Reproduce, without changes, the stretch of lines from the one containing "Where should I click to: Open the Initial" through the one containing "click(x=56, y=199)", both included.

Entries on target coordinates:

* start *

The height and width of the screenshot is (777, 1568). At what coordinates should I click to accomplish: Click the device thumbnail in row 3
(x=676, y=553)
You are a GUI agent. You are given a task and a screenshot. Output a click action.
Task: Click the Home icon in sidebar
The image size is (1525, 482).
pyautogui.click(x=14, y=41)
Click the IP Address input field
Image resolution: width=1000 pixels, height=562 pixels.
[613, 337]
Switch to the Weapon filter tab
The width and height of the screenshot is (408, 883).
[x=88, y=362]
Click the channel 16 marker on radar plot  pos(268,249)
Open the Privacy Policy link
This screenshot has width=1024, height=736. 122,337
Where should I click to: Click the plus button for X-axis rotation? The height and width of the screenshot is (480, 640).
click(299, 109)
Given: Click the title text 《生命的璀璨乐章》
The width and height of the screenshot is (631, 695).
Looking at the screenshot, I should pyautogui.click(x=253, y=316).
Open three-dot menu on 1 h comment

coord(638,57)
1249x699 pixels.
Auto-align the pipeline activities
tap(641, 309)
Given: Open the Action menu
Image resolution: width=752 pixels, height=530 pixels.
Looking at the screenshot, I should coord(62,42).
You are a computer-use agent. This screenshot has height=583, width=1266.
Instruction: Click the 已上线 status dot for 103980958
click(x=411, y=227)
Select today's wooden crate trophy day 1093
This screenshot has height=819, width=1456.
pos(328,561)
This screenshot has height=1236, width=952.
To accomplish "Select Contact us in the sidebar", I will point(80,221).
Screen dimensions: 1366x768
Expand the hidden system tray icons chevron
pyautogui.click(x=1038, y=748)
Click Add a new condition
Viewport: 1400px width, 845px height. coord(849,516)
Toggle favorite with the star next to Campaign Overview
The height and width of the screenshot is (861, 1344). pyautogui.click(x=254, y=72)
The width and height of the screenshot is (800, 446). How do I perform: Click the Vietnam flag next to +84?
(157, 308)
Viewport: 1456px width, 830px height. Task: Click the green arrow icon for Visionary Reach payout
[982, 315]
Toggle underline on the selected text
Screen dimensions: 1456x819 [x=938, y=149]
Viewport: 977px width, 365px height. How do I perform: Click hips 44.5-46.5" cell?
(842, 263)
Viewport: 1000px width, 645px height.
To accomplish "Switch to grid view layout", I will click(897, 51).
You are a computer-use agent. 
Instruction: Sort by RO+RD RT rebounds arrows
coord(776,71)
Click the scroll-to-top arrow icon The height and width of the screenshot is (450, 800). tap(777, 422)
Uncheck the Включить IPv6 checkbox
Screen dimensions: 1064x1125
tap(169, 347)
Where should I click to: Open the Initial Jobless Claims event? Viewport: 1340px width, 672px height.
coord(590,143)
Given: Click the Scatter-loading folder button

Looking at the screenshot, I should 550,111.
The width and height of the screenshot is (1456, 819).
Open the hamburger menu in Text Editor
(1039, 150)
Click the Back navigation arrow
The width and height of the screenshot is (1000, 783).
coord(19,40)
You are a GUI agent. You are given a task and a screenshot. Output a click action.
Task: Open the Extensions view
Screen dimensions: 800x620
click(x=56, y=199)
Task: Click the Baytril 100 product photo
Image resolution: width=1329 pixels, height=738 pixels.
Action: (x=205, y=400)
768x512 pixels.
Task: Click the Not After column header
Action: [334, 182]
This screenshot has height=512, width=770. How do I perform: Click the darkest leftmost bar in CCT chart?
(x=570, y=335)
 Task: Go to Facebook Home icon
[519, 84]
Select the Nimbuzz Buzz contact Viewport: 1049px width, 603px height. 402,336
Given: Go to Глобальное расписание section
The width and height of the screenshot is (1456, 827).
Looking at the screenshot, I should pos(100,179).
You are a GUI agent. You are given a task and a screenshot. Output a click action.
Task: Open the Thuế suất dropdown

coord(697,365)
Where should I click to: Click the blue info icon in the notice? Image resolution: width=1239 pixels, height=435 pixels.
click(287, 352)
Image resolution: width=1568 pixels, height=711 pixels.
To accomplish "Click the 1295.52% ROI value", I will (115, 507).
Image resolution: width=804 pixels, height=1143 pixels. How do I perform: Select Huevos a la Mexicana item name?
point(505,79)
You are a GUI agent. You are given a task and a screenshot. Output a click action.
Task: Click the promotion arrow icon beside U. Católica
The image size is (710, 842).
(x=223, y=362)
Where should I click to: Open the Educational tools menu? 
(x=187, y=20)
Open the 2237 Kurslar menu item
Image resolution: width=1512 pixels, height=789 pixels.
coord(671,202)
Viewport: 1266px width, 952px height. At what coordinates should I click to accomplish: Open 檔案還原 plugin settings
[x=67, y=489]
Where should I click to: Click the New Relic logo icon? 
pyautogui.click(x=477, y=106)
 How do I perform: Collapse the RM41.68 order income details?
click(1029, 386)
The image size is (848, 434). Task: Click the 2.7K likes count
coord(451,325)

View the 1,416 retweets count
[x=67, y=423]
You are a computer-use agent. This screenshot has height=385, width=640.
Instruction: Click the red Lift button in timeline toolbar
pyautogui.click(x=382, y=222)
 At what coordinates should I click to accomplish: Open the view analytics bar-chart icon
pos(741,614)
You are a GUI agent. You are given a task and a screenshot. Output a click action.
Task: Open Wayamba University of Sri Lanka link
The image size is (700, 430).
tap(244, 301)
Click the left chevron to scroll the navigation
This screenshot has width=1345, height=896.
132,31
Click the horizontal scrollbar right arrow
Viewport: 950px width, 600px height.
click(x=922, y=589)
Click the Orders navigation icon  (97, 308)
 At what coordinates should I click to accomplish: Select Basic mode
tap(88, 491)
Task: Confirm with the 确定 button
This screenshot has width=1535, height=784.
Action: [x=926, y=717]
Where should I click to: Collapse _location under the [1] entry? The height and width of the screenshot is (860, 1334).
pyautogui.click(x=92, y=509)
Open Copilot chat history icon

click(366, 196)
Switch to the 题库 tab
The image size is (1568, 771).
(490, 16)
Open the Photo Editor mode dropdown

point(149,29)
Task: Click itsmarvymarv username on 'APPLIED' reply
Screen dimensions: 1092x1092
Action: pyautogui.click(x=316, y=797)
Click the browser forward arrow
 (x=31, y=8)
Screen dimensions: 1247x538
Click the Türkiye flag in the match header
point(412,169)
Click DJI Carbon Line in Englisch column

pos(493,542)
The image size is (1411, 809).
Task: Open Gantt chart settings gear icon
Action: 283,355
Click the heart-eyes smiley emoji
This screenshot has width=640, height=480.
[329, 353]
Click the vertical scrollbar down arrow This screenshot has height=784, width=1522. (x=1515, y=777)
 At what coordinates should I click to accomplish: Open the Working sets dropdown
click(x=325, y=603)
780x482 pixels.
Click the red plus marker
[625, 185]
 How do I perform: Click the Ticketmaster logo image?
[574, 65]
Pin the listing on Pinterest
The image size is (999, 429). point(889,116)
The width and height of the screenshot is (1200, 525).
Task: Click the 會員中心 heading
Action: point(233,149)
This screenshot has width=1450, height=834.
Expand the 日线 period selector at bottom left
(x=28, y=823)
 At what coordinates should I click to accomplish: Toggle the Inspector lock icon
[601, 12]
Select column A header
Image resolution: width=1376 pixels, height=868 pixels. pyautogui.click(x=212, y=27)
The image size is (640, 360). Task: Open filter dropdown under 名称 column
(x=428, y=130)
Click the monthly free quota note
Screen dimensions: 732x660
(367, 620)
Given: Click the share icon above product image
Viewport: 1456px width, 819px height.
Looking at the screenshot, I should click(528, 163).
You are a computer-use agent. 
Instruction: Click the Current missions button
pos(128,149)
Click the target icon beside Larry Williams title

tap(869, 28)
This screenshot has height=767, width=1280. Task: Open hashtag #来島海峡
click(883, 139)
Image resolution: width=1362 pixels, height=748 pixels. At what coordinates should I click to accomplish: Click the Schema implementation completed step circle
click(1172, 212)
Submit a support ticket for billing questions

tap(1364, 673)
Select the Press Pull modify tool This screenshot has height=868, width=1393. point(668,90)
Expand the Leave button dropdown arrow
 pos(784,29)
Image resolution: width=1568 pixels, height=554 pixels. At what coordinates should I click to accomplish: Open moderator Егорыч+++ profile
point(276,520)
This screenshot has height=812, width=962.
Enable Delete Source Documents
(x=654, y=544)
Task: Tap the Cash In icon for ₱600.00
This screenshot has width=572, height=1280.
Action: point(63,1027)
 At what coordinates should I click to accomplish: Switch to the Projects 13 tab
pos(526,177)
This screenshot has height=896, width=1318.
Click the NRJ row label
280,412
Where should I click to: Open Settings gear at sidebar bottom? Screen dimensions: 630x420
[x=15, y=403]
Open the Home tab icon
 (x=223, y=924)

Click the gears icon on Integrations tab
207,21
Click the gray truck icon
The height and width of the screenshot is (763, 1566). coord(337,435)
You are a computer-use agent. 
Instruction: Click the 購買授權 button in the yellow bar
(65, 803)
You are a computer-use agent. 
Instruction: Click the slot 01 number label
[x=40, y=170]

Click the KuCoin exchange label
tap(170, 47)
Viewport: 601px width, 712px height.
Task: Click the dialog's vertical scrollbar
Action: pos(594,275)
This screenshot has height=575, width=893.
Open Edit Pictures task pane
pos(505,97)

* end *

## [Answer]
Where should I click to: Open the Initial Jobless Claims event? Viewport: 1340px width, 672px height.
coord(590,143)
Given: Click the Scatter-loading folder button

Looking at the screenshot, I should 550,111.
The width and height of the screenshot is (1456, 819).
Open the hamburger menu in Text Editor
(1039, 150)
Click the Back navigation arrow
The width and height of the screenshot is (1000, 783).
coord(19,40)
You are a GUI agent. You are given a task and a screenshot. Output a click action.
Task: Open the Extensions view
Screen dimensions: 800x620
click(x=56, y=199)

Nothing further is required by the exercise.